Optionally: the rotating shaft is provided with a first control block, a second control block and a through hole, the first control block is provided with a first control hole, the second control block is provided with a second control hole, the through hole is arranged in the first control block, the first control block is provided with a first elastic piece, the second control block is provided with a second elastic piece, the second elastic piece is arranged in the through hole, the second elastic piece is arranged between the first control block and the second control block, and the second elastic piece is arranged in front of the second control block, so that the rotating shaft has a tendency of rotating towards a second direction opposite to the first direction.

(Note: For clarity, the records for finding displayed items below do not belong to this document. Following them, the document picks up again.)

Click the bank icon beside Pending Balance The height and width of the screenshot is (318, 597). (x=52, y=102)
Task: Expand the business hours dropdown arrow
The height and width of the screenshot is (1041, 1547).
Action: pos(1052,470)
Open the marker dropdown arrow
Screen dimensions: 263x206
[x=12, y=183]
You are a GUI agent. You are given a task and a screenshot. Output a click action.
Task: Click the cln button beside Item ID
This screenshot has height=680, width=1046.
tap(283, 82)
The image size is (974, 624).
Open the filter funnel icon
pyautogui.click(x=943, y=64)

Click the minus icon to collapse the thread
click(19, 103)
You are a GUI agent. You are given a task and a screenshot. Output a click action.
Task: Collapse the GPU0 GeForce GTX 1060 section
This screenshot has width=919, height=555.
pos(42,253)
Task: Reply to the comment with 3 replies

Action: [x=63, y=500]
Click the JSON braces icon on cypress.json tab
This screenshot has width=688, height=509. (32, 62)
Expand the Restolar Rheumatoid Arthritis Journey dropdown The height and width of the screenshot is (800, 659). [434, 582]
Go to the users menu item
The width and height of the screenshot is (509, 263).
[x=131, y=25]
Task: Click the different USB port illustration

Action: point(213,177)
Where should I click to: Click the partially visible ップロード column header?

Optionally: the protrusion extends along the circumferential direction of the rotating block, and the length of the protrusion is larger than or equal to the minimum distance between two adjacent limiting blocks.

Optionally: the front end face of the protrusion is an inclined plane, and the rear end face of the protrusion is arranged along the radial direction of the rotating block.

Optionally: the diameter difference between the outer diameter of the rotating block and the guide groove is larger than or equal to the length of the protrusion.

Optionally: the thickness of the protrusion is equal to the width of the guide groove.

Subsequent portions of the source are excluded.